CRÔNICAS DO TREM:PROGRESSO

Há uma frase que se houve constantemente em todos os lugares, em todas as classes e em todos os níveis de instrução:Nada muda neste país! Acredito ser isso uma expressão da revolta geral mas, de forma alguma corresponde à realidade. Um exemplo disso é o trem. Concordo, eles não são uma maravilha. Estão a séculos de distância dos trens americanos que levam os trabalhadores para o subúrbio. Pelo menos como eu vejo nos filmes. Mas estão bem melhores que os indianos e paquistaneses, que também vejo nos filmes e documentários. No entanto eu posso com certeza falar, de experiência própria, que melhoraram muito nos últimos 22 anos.

Para quem os estão conhecendo agora, os antigos seriam a visão do inferno! Sempre lotados, parando muito mais dos que os de hoje, muitos com buracos no chão aonde se viam os trilhos, ambulantes vendendo cachaça e conhaque, as pessoas fumando dentro dos vagões, e por aí vai. Mas como tudo na nossa adolescência e juventude têm um colorido especial, sinto saudades deles. Nos dias que desejava colorir a realidade, pegava o último vagão, o da fumaça. Só a marola era suficiente para fazer a maior viagem e ficar com os olhos vermelhos. Nos dias em que estava à fim de me divertir sendo mero espectador, a pedida era o segundo vagão, o da jogatina. E, seguindo o espírito suicida da idade, achava uma grande sorte sempre que conseguia ir segurando na porta que não fechava. Ou Himmler estava certo ao dizer que os pais de família são os maires covardes do mundo, ou os romanos, ao dizer que quanto menos vida temos mais valor damos à ela. Hoje não seria capaz de fazer isso.

Mas meu grande barato era ir nos intermediários. Sempre havia um burburinho danado, as pessoas conversando sobre a vida, sobre política, sobre futebol, contando piadas. Frequentemente alguém pregando e apenas uma ou duas pessoas dando atenção. Sempre conhecia alguém novo nestas viagens. Marcava-se até horário e vagão para encontrar os mais queridos. Alguns cheguei até a ir na casa.
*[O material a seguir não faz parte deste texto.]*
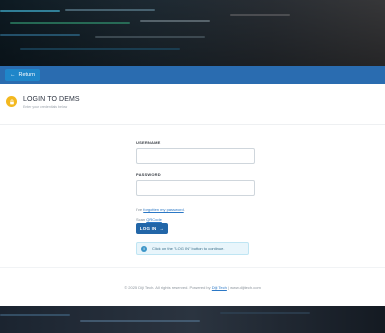  I want to click on qrcode-link: QRCode, so click(154, 220).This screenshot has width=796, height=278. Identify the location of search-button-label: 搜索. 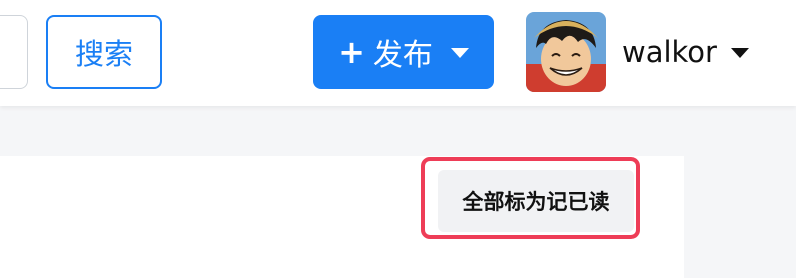
(104, 54).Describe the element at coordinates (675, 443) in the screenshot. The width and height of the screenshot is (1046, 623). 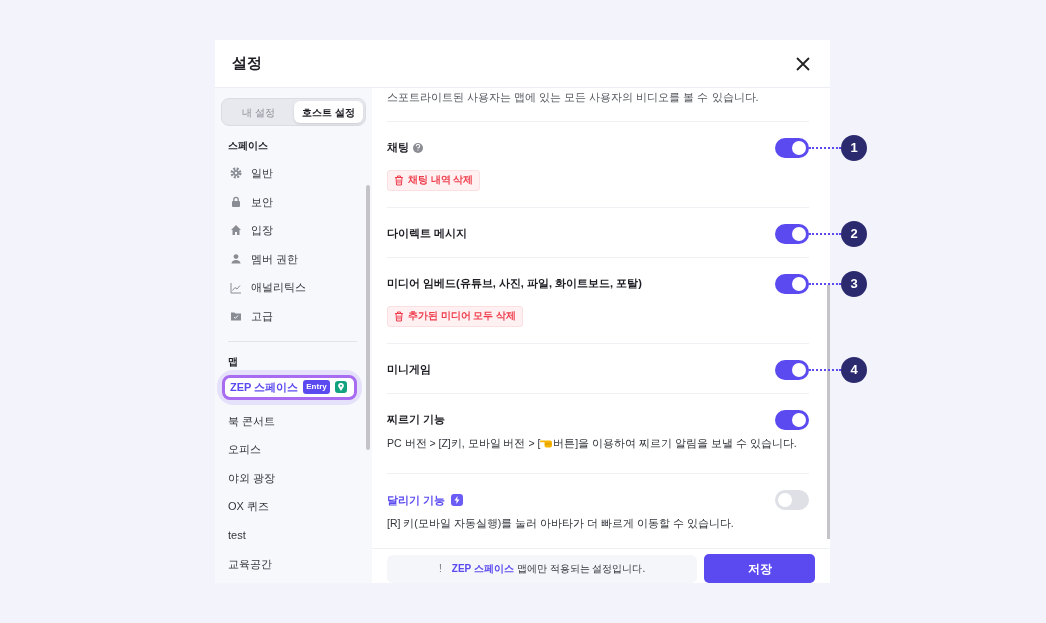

Hoje é tudo tão maçante. Um silencio só perturbado pelo balanço do trem, pelas conversas sussurradas e pelos marreteiros (em quantidade bem menor) vendendo seus produtos no shopping trem, nunca bebida alcoólica. Todo mundo com fones de ouvido ou conversando com os seus pelo celular. Algo bom e que têm que ser notado é que muito mais gente lê durante a viagem. Mas ninguém vai puxar assunto com alguém que está com a cara enfiada em um livro.

Ontem deu o maior toró na Zona Leste, caiu poste na estação da Luz, caiu raio na linha que passa por São Miguel, os trens operavam com velocidade reduzida. O CAOS! Consolávamos mutuamente eu e um menino de Itaquá a nossa má sorte de morarmos longe contando casos de guerra, um técnico da Eletropaulo nos explicou o apuro que eles passam na época das chuvas de verão, tive uma conversa divertidíssima com uma negra sobre nomes, ela reclamando que escolheu um marido mais escuro que ela justamente com o sobrenome Leite e, juntos, imaginamos todos os sofrimentos que seus filhos teriam na escola. Um louco bêbado resolveu importunar uma menina que lia a meu lado e eu fingi ser seu conhecido para afastar o chato, o que rendeu uma conversa sobre como com tantos guardas deixavam essas figuras embarcar. E, quando tudo parecia terminado, abri minha Bíblia e logo um senhor perguntou se eu era pastor, o que rendeu uma animada conversa sobre religião, filosofia e política até a minha estação. Foi a melhor viagem de trem que tive em anos!!